Before dinner all the people staying in the camp gathered around the fire for a briefing from the manager. He was a candid fellow who told us a bit about the area and the history of the camp. His monologue was funny and kept the guests entertained. We enjoyed a stiff drink there then made our way to dinner. I had actually saved one last joint for the safari so after dinner I retreated to a secluded area not deep in the bush to savor my treat. Once comfortable I returned to the camp fire to rejoin my friends/family. Shortly after we were joined by a Masai warrior. As we all sat in a circle around him, he strolled around the fire with a stick in his hand, dressed in the traditional red cloth of his people. He talked softly and started to tell us stories about his people, his culture, stories that had been passed down to him from his father, and his grandfather, and village elders before that.
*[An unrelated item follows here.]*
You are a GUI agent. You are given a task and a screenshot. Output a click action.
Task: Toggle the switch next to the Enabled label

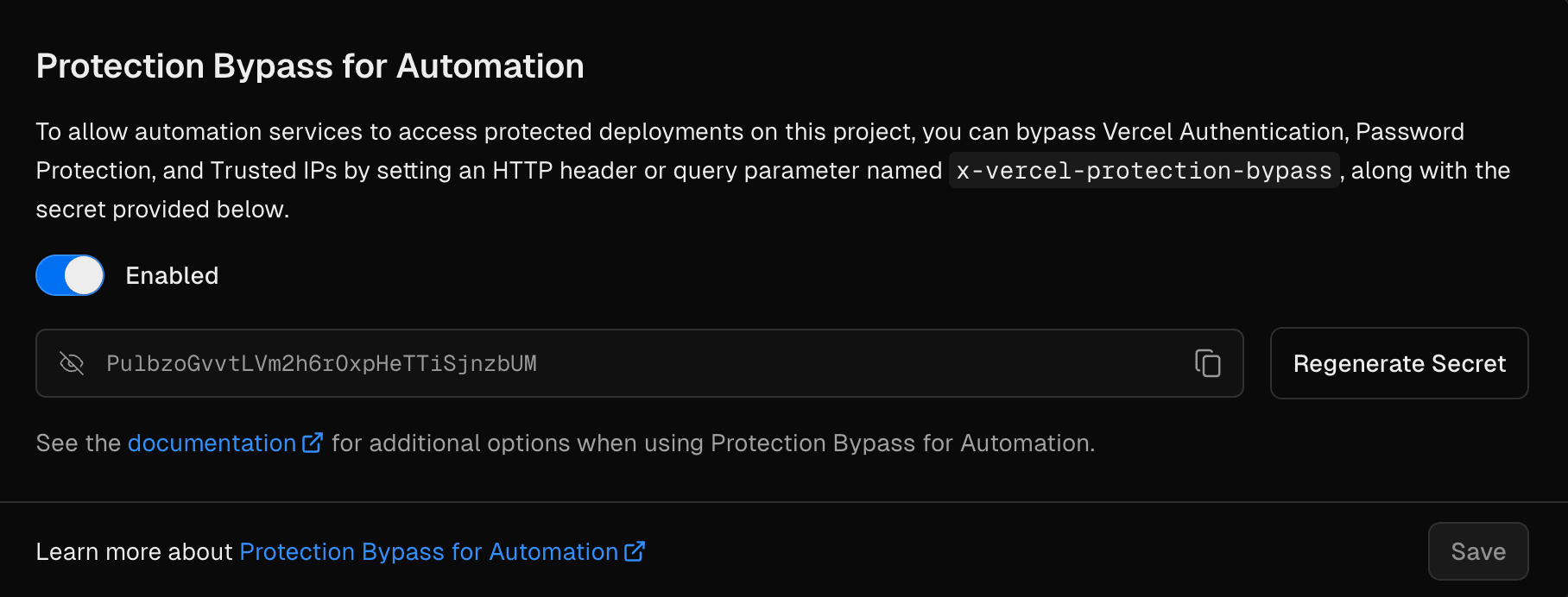[69, 275]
I would have to say that this moment here was one of the most awesome experiences I have ever had in my life. Sitting there under the stars, I was hanging on his every word as he told us firsthand about Masia rituals and traditions. It was like watching Discovery in real life. Not only was he telling us stories but he was also open to discussion. I was mostly listening as people discussed the environment, poaching, and female circumcision which the Masai still practice. There were so many thoughts to process. The experience was not only awesome because it was so entertaining, but learning how these people are struggling to maintain their culture even though they are nomads is inspirational. Most of the Masai still live in the wild, herding cattle which are more valuable to them than their own children. They still believe in and practice a way of life that is as rich in meaning and essential to their survival as a society. Following traditions that insure tribes are cross breading and developing relationships that allow them to live in relative harmony with one another. In so many ways, the Masai are no different from any other animal trying to survive in the savannah. As I lay in my cot that night with only the sound of insects and animals around me, I felt lost in space. Out there with nothing above me but open sky for that moment I could enjoy the simplicity of life, without having to think about so called reality. Thoughts of warriors hunting lions with nothing but spears and arrows swam around my head. I could feel the energy of the land around me. I recognize how fortunate I am to be in these places and do these things, and I wish all people could have the opportunity to see and taste life that is so alien from their own. For me, experiencing these differences is what makes me feel more unified with other people. If you have a bucket list, going on an African Safari must be on it.